Aviação Administração da TAP fica com poderes para instaurar processos em caso de incumprimento de requisição civil

Administração da TAP fica com poderes para instaurar processos em caso de incumprimento de requisição civil

O Governo já publicou o diploma que legítima a requisição civil, aprovada esta quinta-feira em conselho de ministros.
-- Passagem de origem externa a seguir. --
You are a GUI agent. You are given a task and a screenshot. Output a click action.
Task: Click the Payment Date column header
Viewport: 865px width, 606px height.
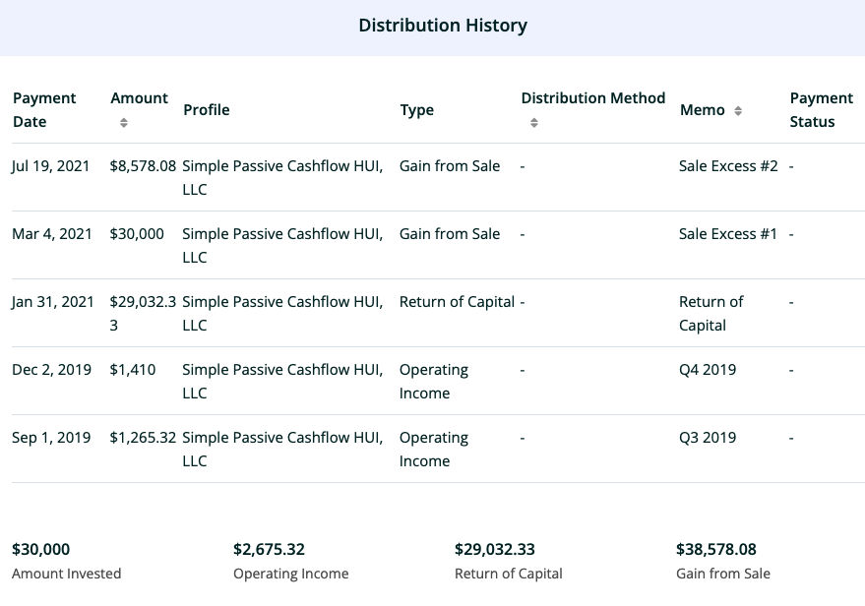tap(44, 110)
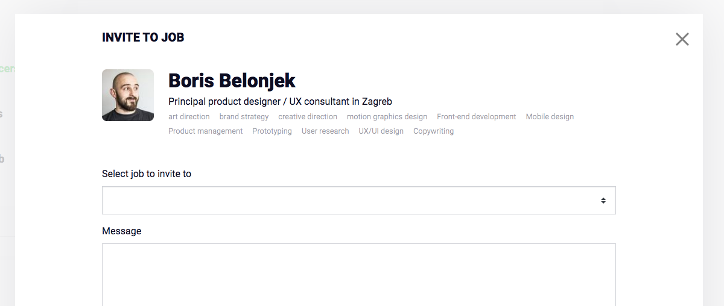Select the art direction skill tag
Image resolution: width=724 pixels, height=306 pixels.
coord(189,117)
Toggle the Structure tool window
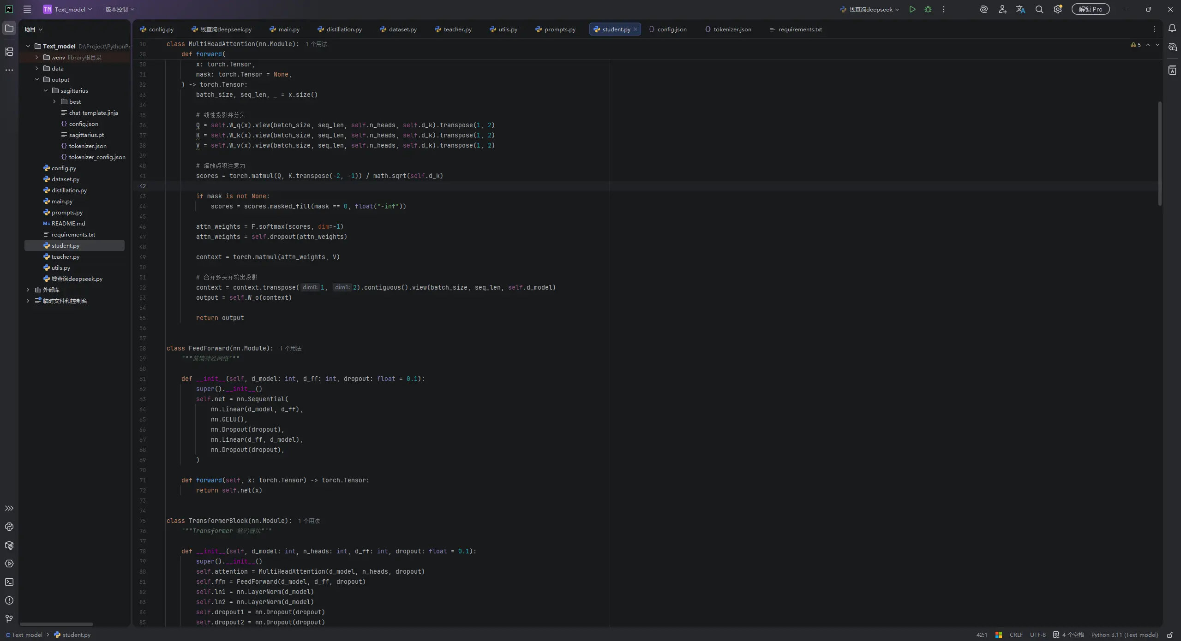 [9, 52]
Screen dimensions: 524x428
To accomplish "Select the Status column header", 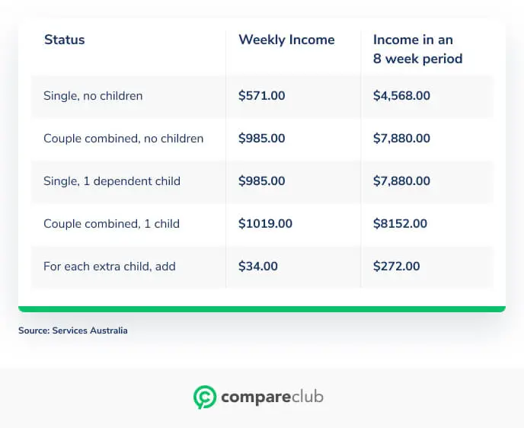I will pos(65,40).
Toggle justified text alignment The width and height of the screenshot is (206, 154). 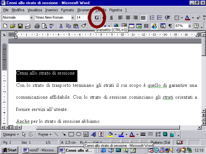(143, 17)
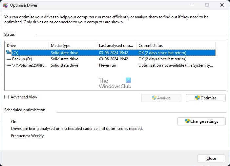230x166 pixels.
Task: Open Change settings for scheduled optimisation
Action: tap(201, 121)
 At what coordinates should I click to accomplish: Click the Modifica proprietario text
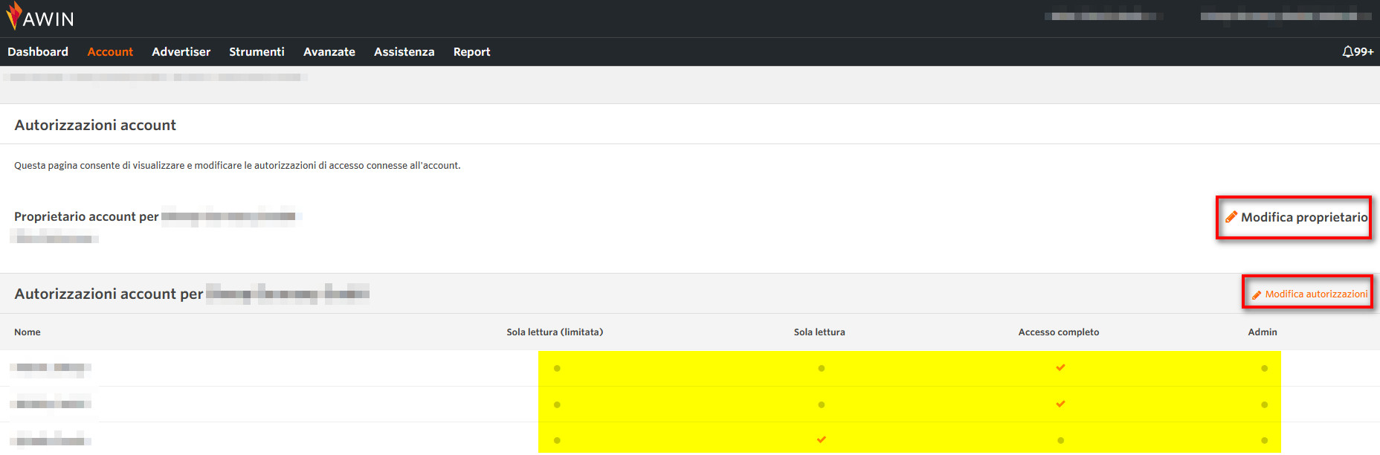pos(1303,217)
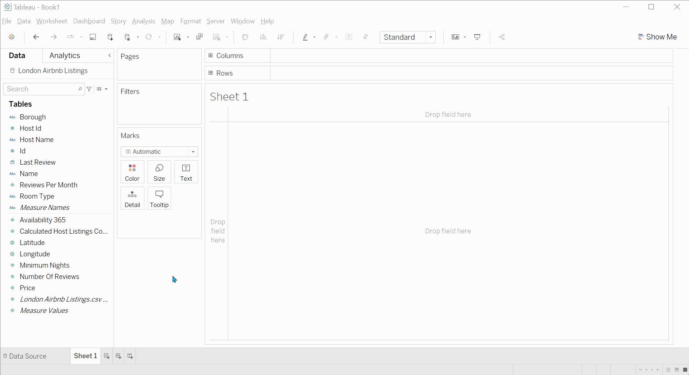Click the Sort Ascending toolbar icon
689x375 pixels.
263,37
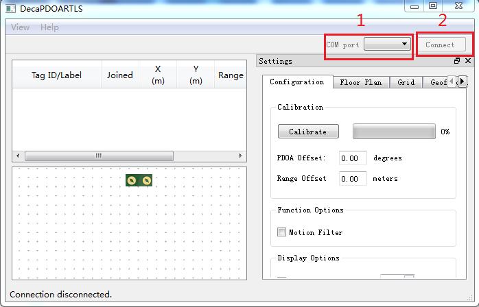Select the Configuration tab
The image size is (479, 307).
(296, 82)
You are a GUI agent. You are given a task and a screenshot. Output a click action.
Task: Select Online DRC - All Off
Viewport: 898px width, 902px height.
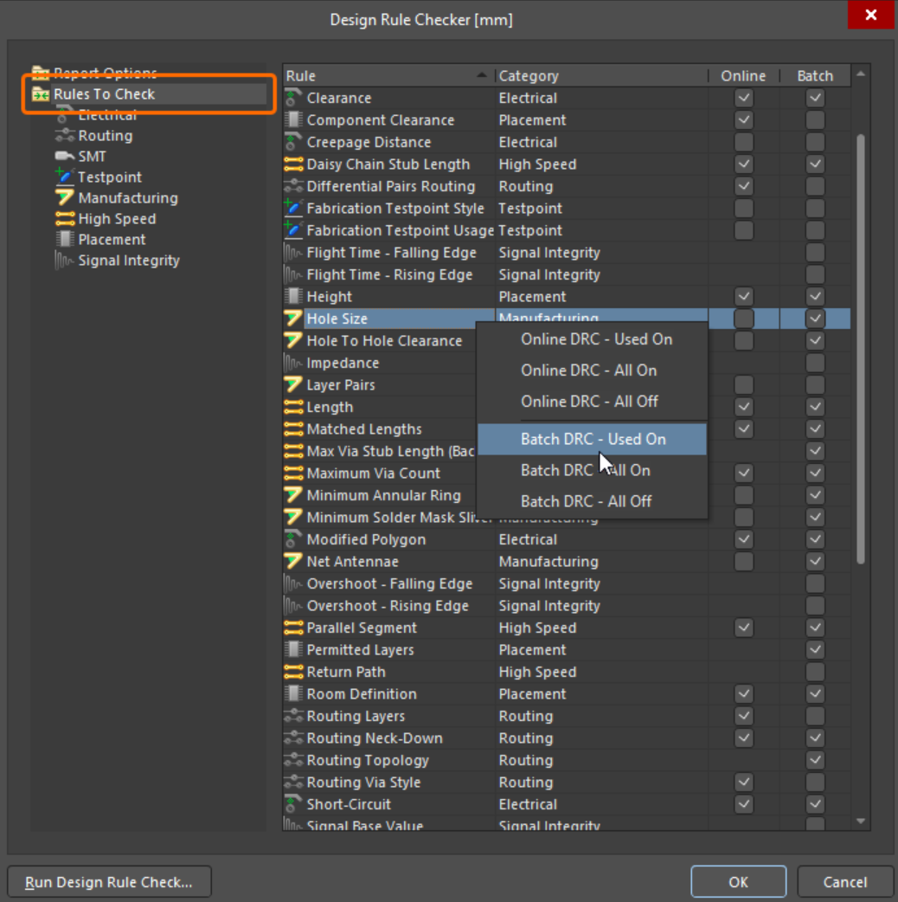(x=588, y=402)
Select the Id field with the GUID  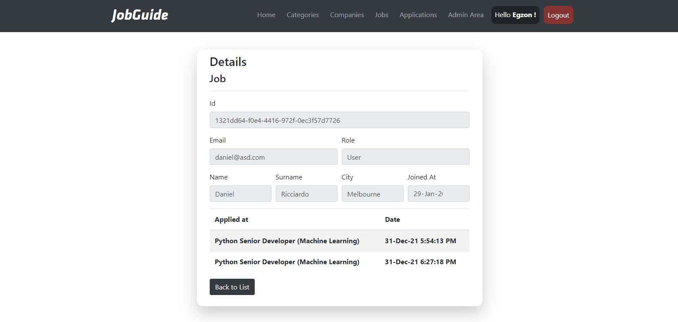click(339, 120)
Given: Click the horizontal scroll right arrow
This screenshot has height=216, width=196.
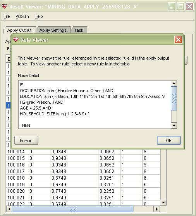Looking at the screenshot, I should (x=157, y=209).
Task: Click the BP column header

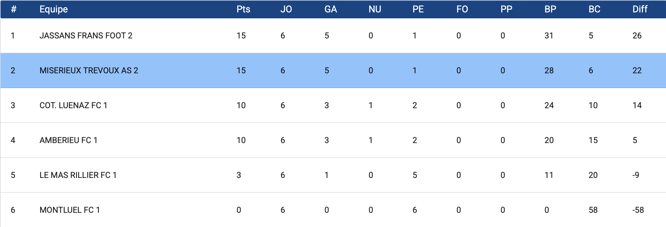Action: click(550, 9)
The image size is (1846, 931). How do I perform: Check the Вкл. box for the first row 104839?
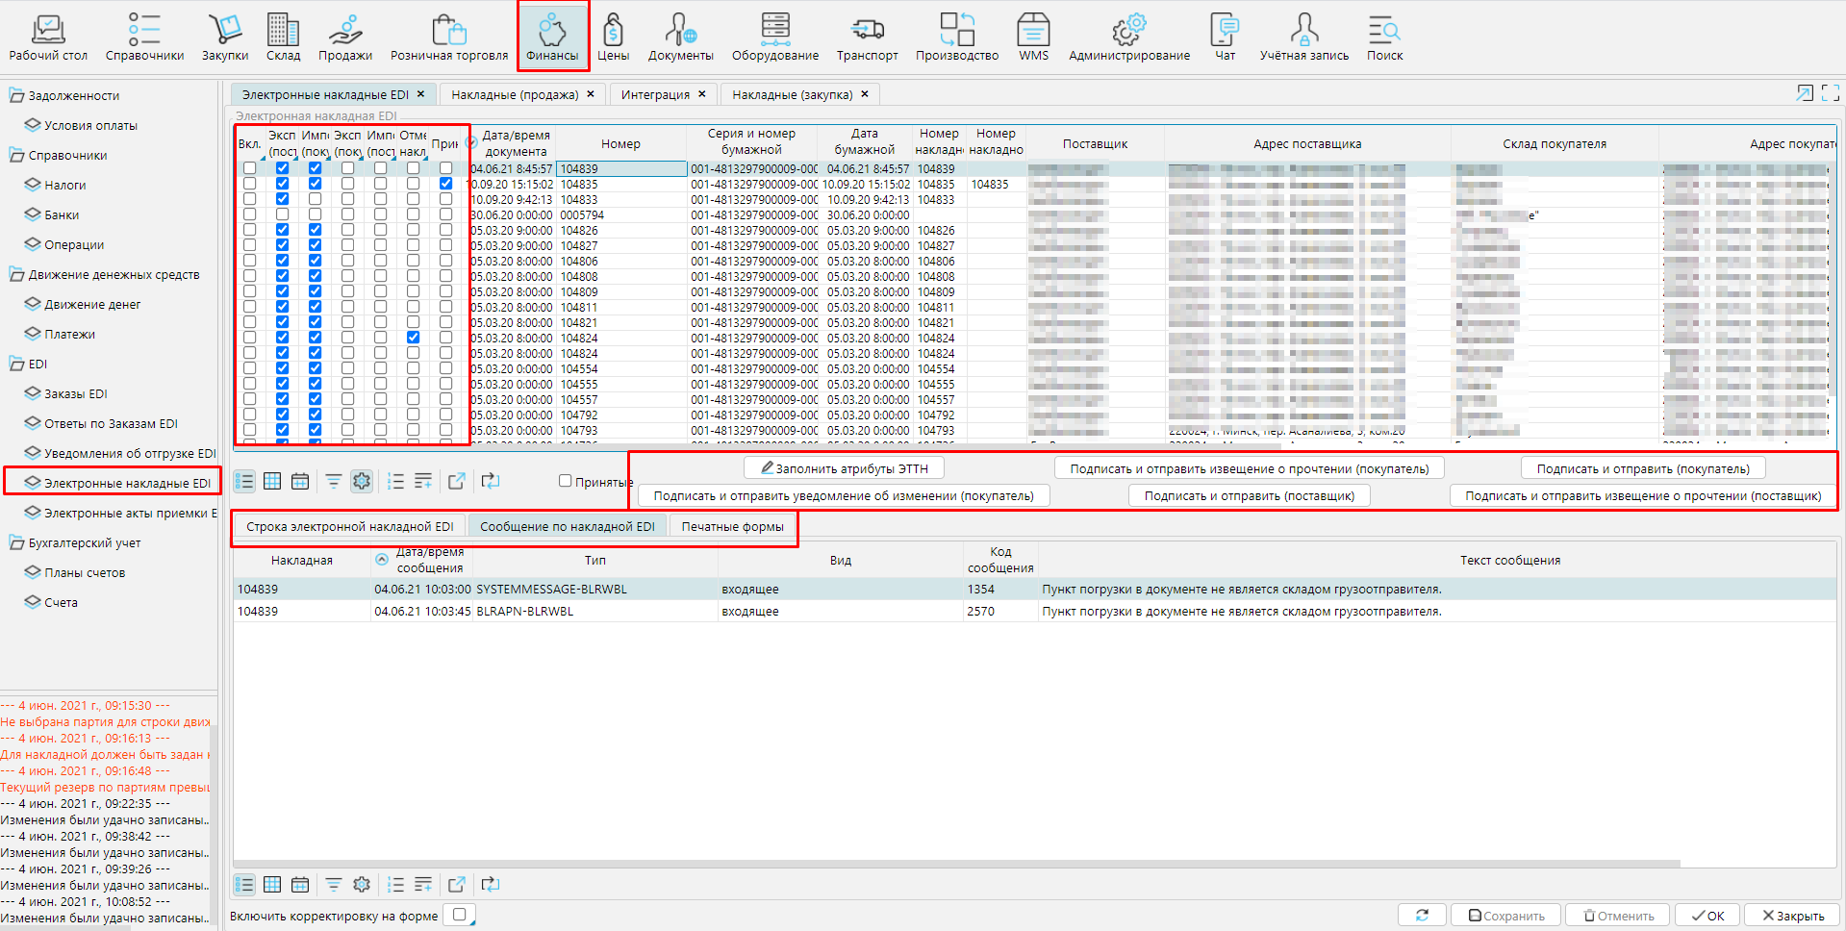pyautogui.click(x=250, y=168)
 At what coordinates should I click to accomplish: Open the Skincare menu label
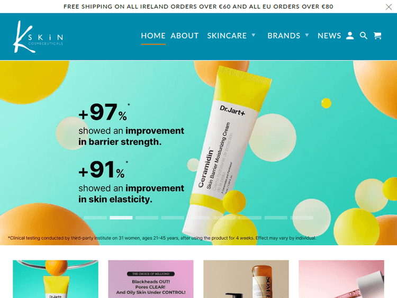[227, 35]
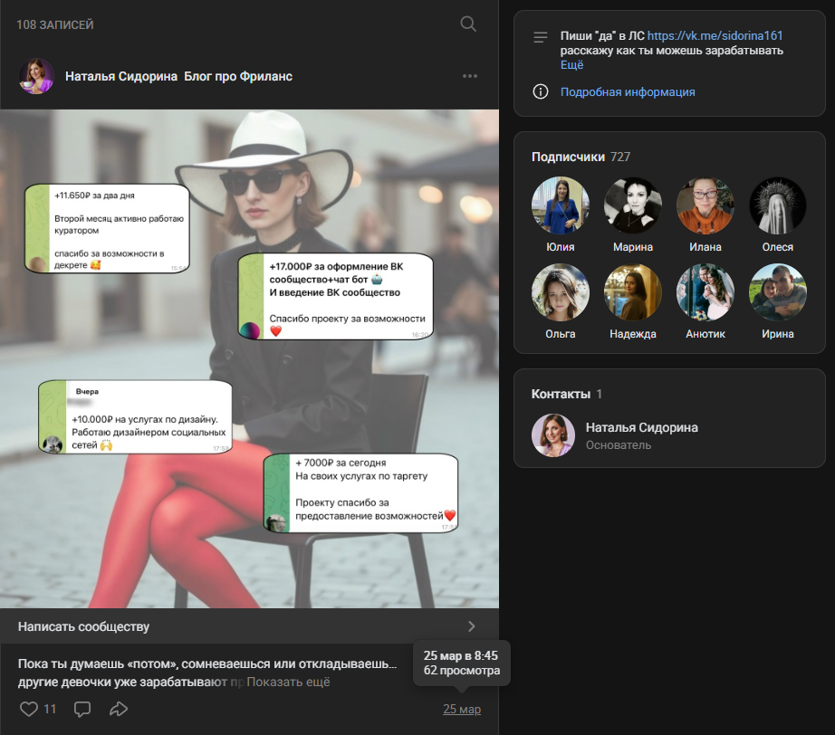Click the info circle icon
This screenshot has width=835, height=735.
541,91
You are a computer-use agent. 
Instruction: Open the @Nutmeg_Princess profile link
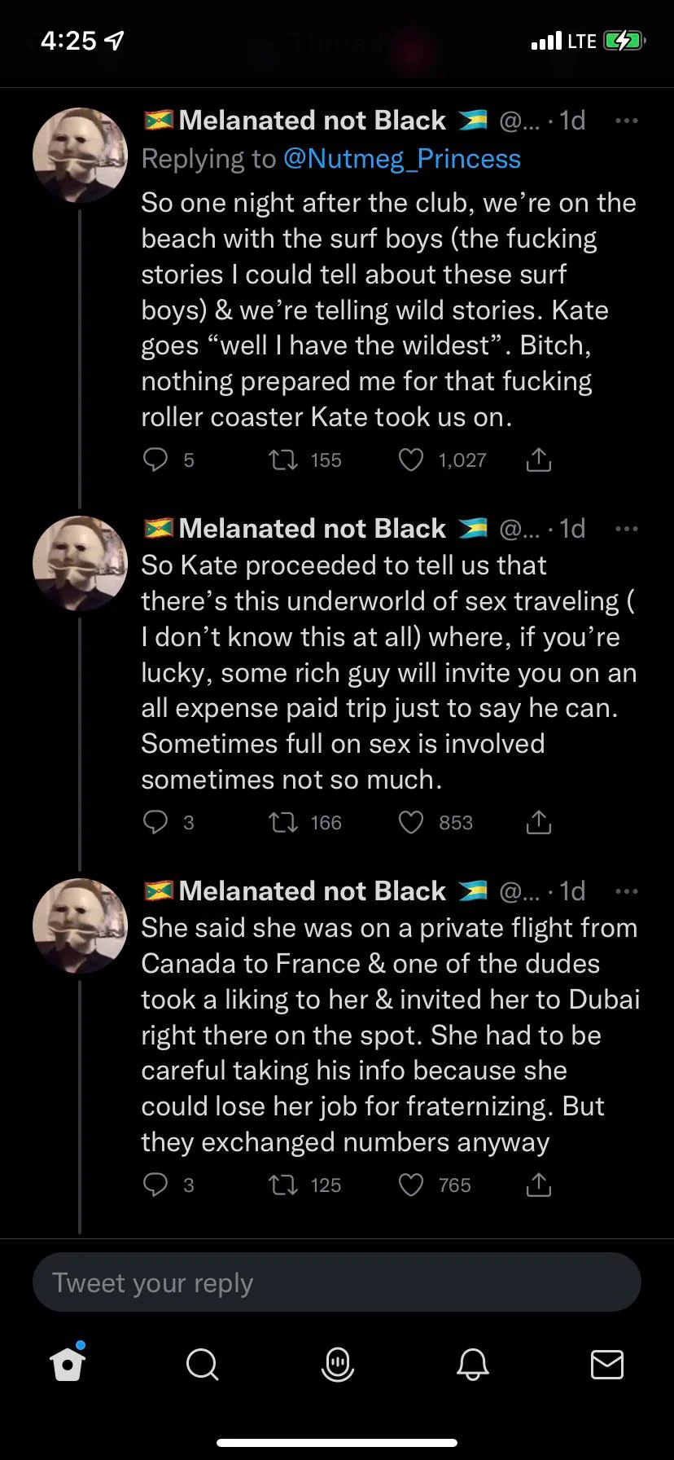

Esta requisição civil trava os quatro dias de greve marcados pelos trabalhadores da TAP.
Administração da TAP fica com poderes para instaurar processos em caso de incumprimento de requisição civil
Miguel Baltazar/Negócios
Ana Torres Pereira 18 de dezembro de 2014 às 21:43

O Governo definiu quais as categorias profissionais que ficam abrangidas pela requisição civil que serve para travar a greve de quatro dias avançada pelos 12 sindicatos da TAP.

 

Em conselho de ministros, Sérgio Monteiro, secretário de Estado dos Transportes, explicou que 70% dos trabalhadores da TAP ficam abrangidos pela requisição civil, sendo os fundamentais para assegurar os 100% dos voos previstos.

 

Na portaria publicada esta quinta-feira são referidas as categorias profissionais que terão que assegurar a operação.

 

Assim, os trabalhadores a requisitar integram, designadamente, as seguintes categorias profissionais: Oficiais Pilotos, Comandantes, Supervisores de Cabine, Chefes de Cabine e Comissários e Assistentes de Bordo; Oficiais de Operações de Voo e controladores/Planeadores de Escalas de Tripulantes; técnicos de Manutenção de Aeronaves, Técnicos de Reparação e Tratamentos de Material Aeronáutico, Técnicos de Apoio de Manutenção e Técnicos de Preparação, Planeamento e Compras; Operadores de Assistência em Escala, Técnicos de Tráfego de Assistência em Escala e Técnicos de LoadControl; Cozinheiros, Pasteleiros, Preparadores, Motoristas e demais categorias ligadas à produção e transporte de catering.

 

"A requisição civil visa a prestação, pelos trabalhadores mencionados no artigo anterior, das funções que lhes estão habitualmente cometidas no âmbito da estrutura e dos quadros da respetiva empresa, bem como dos deveres a que estão obrigados, com salvaguarda da regulamentação legal e convencional aplicável", segundo a portaria.

 

Quanto a matérias disciplinares, os trabalhadores requisitados ficam sujeitos "à Lei Geral do Trabalho em Funções Públicas e a competência para a instauração de processos disciplinares é cometida ao conselho de administração da sociedade à qual o trabalhador está vinculado, para os efeitos e nos termos definidos na lei".